The US president added that it would be a "significant topic" for the next G20 meeting in France and that while Washington was "deeply engaged" with EU countries on tackling the crisis, ultimately it was up to Europe to solve it.
"Greece is obviously the biggest immediate problem. And they're taking some steps to slow the crisis but not solve the crisis," Obama said.
"The bigger problem is what happens in Spain and Italy if the markets keep making a run at those very big countries," he said.
And the eurozone received an offer of help from an unlikely source as Brazilian Finance Minister Guido Mantega said the emerging economies which make up the BRICS group would discuss possible aid to Europe to ease the crisis.
Earlier in the trading day, the euro dropped against the dollar and European stock markets fell as concerns over Greece weighed on the market again and it became clear that Italy wasn't in talks with China about buying bonds.
As if to confirm Obama's concerns about Italy, Rome was only able to place 3.865 billion euros ($5.256 billion) in five-year bonds at new high of 5.6 percent.
While Italy confirmed reports that Finance Minister Giulio Tremonti had met the head of China's biggest sovereign wealth fund CIC last week, officials said no request was made of Beijing to step in and purchase its bonds.
"This is a market that is all over the map -- literally -- with headlines out of China, the US, and Europe in particular driving things," said Patrick O'Hare, an analyst with Briefing.com.
Many analysts are concerned that Italy could be the next eurozone domino to fall, with enormous debt which stands at 120 percent of gross domestic product.
Battling to prevent a debt crisis that has already claimed Greece, Portugal and Ireland as victims, Silvio Berlusconi's government hopes the Chamber of Deputies will Wednesday pass an austerity package to balance the books by 2013.
But in an interview with Germany's RBB radio station, Merkel said the top priority for policymakers now was to avoid a chaotic default for Greece as this would have serious consequences for the rest of the 17-nation zone.
She also stressed that the eurozone had to remain intact, warning that if Greece were to leave the group, others would swiftly follow.
"I have made my position very clear that everything must be done to keep the eurozone together politically. Because we would soon have a domino effect," said the chancellor.

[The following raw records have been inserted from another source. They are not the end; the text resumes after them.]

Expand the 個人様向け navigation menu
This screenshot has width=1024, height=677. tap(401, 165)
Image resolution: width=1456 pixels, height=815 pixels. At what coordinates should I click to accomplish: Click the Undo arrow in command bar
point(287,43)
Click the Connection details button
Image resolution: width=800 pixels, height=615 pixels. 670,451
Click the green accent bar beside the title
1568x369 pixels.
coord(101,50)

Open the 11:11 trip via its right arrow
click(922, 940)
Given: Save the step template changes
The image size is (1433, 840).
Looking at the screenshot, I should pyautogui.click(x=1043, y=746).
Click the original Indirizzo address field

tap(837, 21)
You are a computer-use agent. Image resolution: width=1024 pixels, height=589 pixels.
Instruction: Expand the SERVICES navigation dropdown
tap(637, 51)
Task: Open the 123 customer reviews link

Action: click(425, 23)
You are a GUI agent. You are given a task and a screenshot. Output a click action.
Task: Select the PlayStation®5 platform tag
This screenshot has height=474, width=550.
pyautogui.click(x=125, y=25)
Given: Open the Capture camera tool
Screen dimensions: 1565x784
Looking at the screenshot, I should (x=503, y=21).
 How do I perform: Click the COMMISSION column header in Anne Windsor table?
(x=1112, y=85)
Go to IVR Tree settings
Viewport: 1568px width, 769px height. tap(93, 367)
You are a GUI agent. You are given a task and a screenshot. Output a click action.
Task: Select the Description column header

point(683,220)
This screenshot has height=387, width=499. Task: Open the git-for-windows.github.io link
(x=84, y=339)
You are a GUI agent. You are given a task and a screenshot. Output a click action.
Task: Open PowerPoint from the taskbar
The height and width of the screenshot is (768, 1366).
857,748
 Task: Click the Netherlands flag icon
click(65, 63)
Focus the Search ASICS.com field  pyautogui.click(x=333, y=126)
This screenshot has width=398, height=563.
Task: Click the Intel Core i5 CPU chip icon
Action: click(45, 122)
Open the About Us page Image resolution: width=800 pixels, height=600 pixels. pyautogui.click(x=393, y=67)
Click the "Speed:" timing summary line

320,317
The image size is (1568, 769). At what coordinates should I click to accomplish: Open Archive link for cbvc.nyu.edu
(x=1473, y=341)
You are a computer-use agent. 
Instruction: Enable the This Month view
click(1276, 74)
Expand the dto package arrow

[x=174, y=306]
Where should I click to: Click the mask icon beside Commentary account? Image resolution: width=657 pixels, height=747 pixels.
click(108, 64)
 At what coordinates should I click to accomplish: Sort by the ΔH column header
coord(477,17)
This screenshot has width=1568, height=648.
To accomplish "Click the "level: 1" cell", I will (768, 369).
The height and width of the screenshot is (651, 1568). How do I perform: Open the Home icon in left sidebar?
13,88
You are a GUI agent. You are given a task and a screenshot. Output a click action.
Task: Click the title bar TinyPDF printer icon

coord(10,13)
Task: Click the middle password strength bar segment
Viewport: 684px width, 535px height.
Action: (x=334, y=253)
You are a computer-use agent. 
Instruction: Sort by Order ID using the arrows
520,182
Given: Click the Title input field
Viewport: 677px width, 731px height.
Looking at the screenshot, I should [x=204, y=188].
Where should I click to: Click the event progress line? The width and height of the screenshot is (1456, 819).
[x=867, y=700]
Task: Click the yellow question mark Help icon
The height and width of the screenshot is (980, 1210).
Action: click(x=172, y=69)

Meanwhile in Greece, authorities were bracing for a new round of strikes to protest against new civil service pay and job cuts, as well as an unexpected fresh property tax translating into hundreds of euros per person on average.
EU officials have warned repeatedly that Athens will not receive the next slice of aid, worth eight billion euros, unless it can persuade an international team of observers that it can swiftly reduce its deficit pile.
Reform laws voted months ago have yet to be put into practice, and a crash privatisation programme has made little tangible progress, raising fears Athens will soon simply run out of money.
On Monday, deputy finance minister Filippos Sachinides said the government had enough cash to last until October.
Merkel combined a carrot-and-stick approach, saying she was making it clear to Athens "in direct contacts" with Greek authorities "how serious the situation was" but adding also that Athens was making some progress.
"Everything I hear from Greece is that the Greek government has hopefully seen the writing on the wall and is now doing some of the things that are required," she said.